The Struggle (philosophical random blabbing)

Sometimes certain life themes come across my mind, and then as I’m going throughout my day, whether at work or having a glass of vino somewhere, the theme or thoughts related to this theme will pop up again. But this time, I would appreciate it from a new and different angle.  Its as if a “life theme” is a large stone. And me being a small creature, I am only able to glimpse certain facets of this large stone at a time…yet these facets all eventually tie together and are all apart of a larger theme.

So the Life Theme (oh yes I have capitalized the first letter of each word, thereby deeming it an official phrase!) that has been on my mind lately is how adversity, or how “the struggle” for living things in nature, seem to always result in an improvement of that thing.

For example, on our recent Napa trip, when learning about the grapes growing in a specific plot of land (Stagecoach vineyards, I believe) where it is difficult for the grapes to grow (due to the characteristics of the land etc), results in a grape that imparts a most lovely and complex flavor to wine. And indeed grapes grown in this region are in high demand by other wine makers.  Chateaunuf-de-Pape, is yet another case in point—(I think I mentioned this when writing about our France trip last year) where the terroir of rocks forces the grape vines to struggle and as a result, yield a world-renowned wine.

Contrast this to those grapes grown in fertile, well-watered areas such as in certain farms of central California where those vines, babied as they are, are only good for box wines and grape juice (which, don’t get me wrong, have their rightful place in the world but let us just assign them to being low on the totem pole, in terms of quality wine, for the sake of my analogy 🙂

Hah, of course I must relate something to wine—but there are other examples in nature beyond my beloved vino!  For example, something I recently came across at work, while researching antioxidants to keep our skin looking young and healthy I learned about quinoa. Did you know that one of the most antioxidant-rich quinoa is found in Chile, due to the harsh heat? It is precisely the harsh environment that compels the quinoa plant to struggle ever so much more than its other species, yielding a higher antioxidant content compared to his relatives that grew up in a more comfy environment.  Heck you can even apply this to “farm-raised” vs. “wild-caught” fish—Lets look at Mr. Salmon who has a higher content of those good ole omega fats and other nutrients than those of his farm-raised buddies.

Of course, I realize there are limitations to these examples of this Life Theme; being Mrs. Black Thumb, I have overwhelmed many a plant who just couldn’t survive “the struggle” of no water or too much sun or no soil nutrients that I so ignorantly forced upon them (but imagine the super power plant that could emerge from that!).

So now that I am writing this all out, I am beginning to see that indeed Darwin has kind of already touched on this, most obviously, with his “survival of the fittest.” But I believe that his phrase just touches on only a portion of the overall Life Theme that I am pondering (i.e. a chunk of the overall “stone” that is the Life Theme). His phrase describes the outcome of this adversity and evolution etc. whereas I would like to focus more on the actual adversity’s relationship with the being (grape vine, quinoa plant) and how it shapes/impacts the outcome (wine, food), and in particular I want to explore how this Life Theme applies to us people!
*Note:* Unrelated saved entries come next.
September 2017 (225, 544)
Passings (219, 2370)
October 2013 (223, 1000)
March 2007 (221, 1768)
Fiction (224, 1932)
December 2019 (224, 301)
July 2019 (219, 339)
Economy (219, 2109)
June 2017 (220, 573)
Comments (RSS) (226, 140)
Looking at my own life, I would say a “struggle” period occurred for me during what I refer to as my “early-twenties crisis” (yes it came upon much earlier than the traditional “mid-life crisis” 😉 where a series of experiences and realizations hit me, opening my eyes to the fruitless and even self-detrimental mindset of following a path to happiness defined by “others” (insert for others, societal expectations, parental expectations, etc.).

And from that, amongst other experiences, I learned the simple and pure salvation of having the courage to define one’s own definition of happiness (because afterall, you’re the one who has to live your life, not these other people) and once you reach this powerful realization, it is a beautiful harmonious and peaceful feeling. And as a result, I now understand better what all of these religions are talking about–Love, Inner Peace, Enlightenment, Detachment from earthly things etc.).

In addition, after understanding the beauty and uniquness of my own path, I then realized the importance of truly appreciating and respecting that everyone else, also has their own and unique path in life–and sure you have the right to have an opinion of other life paths, but to quickly condemn or to condescendingly impose your opinion would be a sad reflection of your own narrow and un-enlightened mind.

So then I thought well what happens when you have learned this “lesson” and have found happiness and balance and really are truly fulfilled in your life? What then? Should you be going out to create more “adversity experiences”? Have I become complacent? That troubled me somewhat…but after having a lovely conversation about this with my dear buddie CA, I gained some clarification on this whole life analogy/the struggle thing, which is:

Life is a journey–not a stagnant dot-on-a-map. So one is always, constantly, even in the state of being fully happy and fulfilled, working at it and one should always try to be vigilant of trying new experiences to expand one’s mind ever more. (Kind of like homeostasis in good ole biology—even “at rest” our cells are all working hard, metabolizing, doin their thang to keep us “at rest”…amazing how philosophical life analogies can be found in nature eh? 🙂

Ahhh that was my heh, philosophical brain exercise for the month!